- [PROBLEM STATEMENT]
Look for the line with "This screenshot has" in the entries below, then extract that line and all lines after it exactly, with pictures left out.

○ ○ ○ ○

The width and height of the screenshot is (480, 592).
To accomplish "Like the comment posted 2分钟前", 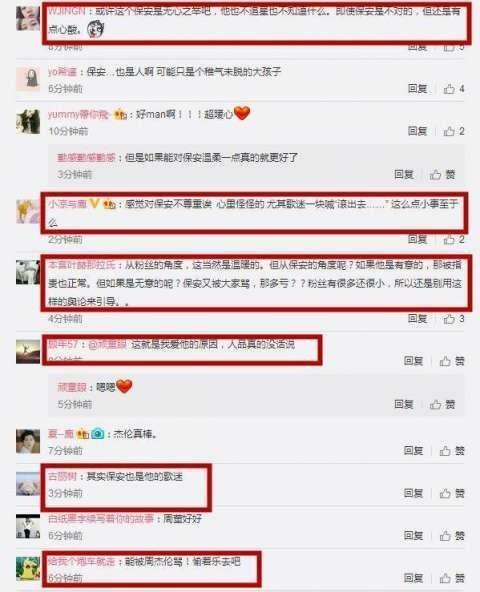I will tap(454, 239).
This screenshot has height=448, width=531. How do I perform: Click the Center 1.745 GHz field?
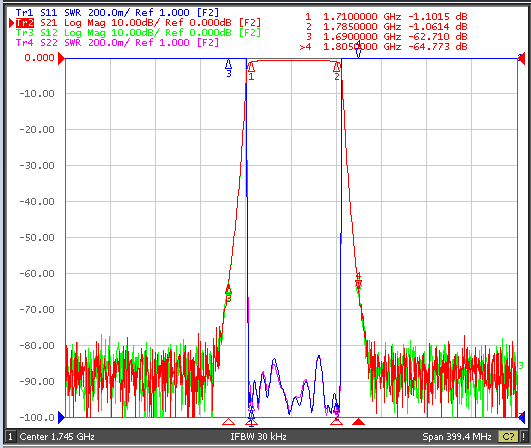(57, 437)
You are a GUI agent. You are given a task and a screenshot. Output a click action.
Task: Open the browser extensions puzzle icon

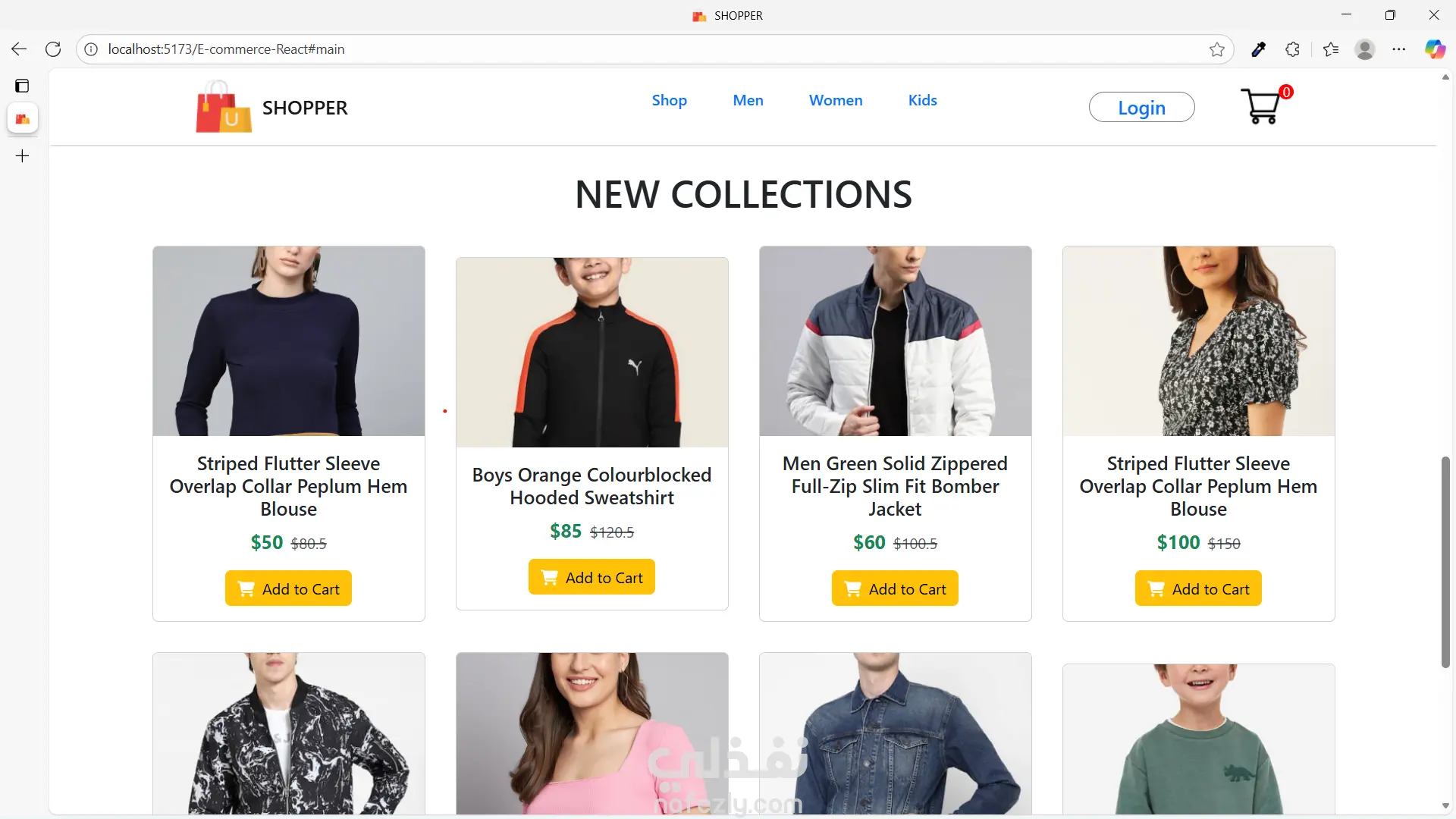pyautogui.click(x=1293, y=49)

○ ○ ○ ○

- [TASK OUTPUT]
This screenshot has height=448, width=531. How do I perform: Click the Center 1.745 GHz field?
(57, 437)
You are a GUI agent. You are given a task and a screenshot. Output a click action.
Task: Open the browser extensions puzzle icon

pyautogui.click(x=1293, y=49)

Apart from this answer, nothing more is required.